An unexpected coming-of-age story

Elle Fanning sparks complex coming-of-age story, Ginger & Rosa
In Ginger & Rosa, British director Sally Potter delivers a story that relies as much on character as on burnish and style.

Putting aside the dizzying style of movies such as Yes and Orlando -- the director lends her considerable talents to a complex coming-of-age story that's bolstered by its political backdrop (the world trembles in the midst of the Cuban missile crisis) and its principal performance, an open-hearted look at troubled adolescence from the gifted Elle Fanning.

Fanning allows us to peek behind the walls of adolescence, to see a girl who's struggling with a boatload of issues.

No point being coy: Fanning's Ginger must come to grips with the fact that her iconoclastic father (Alesandro Nivola) refuses (in nearly every way) to conform to the contours of parenthood.

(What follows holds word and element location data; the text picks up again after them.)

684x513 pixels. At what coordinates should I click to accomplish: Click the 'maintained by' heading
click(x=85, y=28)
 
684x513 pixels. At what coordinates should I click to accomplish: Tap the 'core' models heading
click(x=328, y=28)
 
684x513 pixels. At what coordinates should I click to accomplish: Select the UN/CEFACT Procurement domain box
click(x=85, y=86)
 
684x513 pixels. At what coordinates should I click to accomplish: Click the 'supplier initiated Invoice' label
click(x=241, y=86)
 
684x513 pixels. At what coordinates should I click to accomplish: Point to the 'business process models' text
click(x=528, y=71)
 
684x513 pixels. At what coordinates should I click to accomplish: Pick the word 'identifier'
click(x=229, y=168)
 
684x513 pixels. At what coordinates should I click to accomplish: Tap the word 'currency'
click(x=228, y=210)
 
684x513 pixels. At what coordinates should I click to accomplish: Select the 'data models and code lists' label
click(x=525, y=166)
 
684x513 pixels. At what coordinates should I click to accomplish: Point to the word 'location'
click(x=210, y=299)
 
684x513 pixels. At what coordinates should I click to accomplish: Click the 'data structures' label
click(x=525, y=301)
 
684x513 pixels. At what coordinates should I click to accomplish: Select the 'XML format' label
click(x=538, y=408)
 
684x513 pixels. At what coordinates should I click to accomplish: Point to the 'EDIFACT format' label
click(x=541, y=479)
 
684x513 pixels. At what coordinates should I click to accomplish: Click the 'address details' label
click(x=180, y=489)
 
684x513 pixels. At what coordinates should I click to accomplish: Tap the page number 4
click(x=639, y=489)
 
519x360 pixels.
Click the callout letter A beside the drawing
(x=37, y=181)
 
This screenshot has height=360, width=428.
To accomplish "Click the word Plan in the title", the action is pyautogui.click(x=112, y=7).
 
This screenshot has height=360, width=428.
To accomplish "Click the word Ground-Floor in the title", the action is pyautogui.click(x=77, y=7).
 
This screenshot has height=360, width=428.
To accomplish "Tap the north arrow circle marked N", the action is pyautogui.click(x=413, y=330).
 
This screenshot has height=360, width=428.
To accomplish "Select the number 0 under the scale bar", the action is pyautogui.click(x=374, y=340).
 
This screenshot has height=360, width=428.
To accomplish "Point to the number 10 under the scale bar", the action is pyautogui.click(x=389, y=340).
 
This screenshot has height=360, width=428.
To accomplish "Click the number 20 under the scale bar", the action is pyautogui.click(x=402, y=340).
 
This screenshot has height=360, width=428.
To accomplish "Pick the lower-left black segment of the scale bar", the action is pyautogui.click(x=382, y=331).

Nivola's Roland seems to regard fatherhood as a socially imposed inconvenience. He became a conscientious objector during World War II and went to prison. Now, he tries to encourage every spark of radicalism he sees in Ginger. As played by Nivola, Roland comes across as sincere -- if keenly lacking in self-awareness.

It's hardly surprising that Roland doesn't get along with Ginger's beleaguered mother, nicely played by Christina Hendricks of Mad Men fame. She's the one who has had to hold down the fort while Roland lives by principle.

In the early going, it seems as if the story is going to focus solely on the friendship between Ginger and Rosa (a convincing Alice Englert). The girls both were born in 1945, and their mothers went into labor at the same time.

They're bonded British babies in the age that began with the explosion of nuclear bombs in Japan, an event Potter uses -- somewhat portentously -- to start the movie.

Fanning and Englert play teen-agers who are forced to think about the seriousness of the world's situation while trying to navigate choppy adolescent waters. At one point, they soak in a bathtub together, reading tabloids and trying to shrink their jeans into form-fitting tightness. Ginger fancies herself a poet. Rosa's less inhibited, more of a free-spirit.

Both girls essentially are rudderless, but they deal with their drift in different ways. Ginger seeks solace from her mother's gay friends (Timothy Spall and Oliver Platt), a couple that's visited by a staunchly political American buddy (Annette Bening).

Absent a father in her life -- he split long ago -- Rosa becomes infatuated with Ginger's dad to a disastrous and disturbing degree.

Roland moves out of the house he shares with Hendrick's Natalie and sets up shop in a garret. He never seems to understand that his devotion to principle masks a stunning level of irresponsibility.

All of this builds to the inevitable dramatic blow-up, which hits like that early-picture nuclear explosion, a histrionic blast set off by the conflicts Potter implants in her story.

It's difficult not to wonder whether Potter's screenplay hasn't put a little too much on both its and Ginger's plates. The threat of global annihilation coupled with a host of daddy issues suggests nothing if not an over-reach. But a strong cast keeps Ginger & Rosa from losing its moorings, and Fanning gives the movie an emotional life so credible, it's safe to call it a rarity.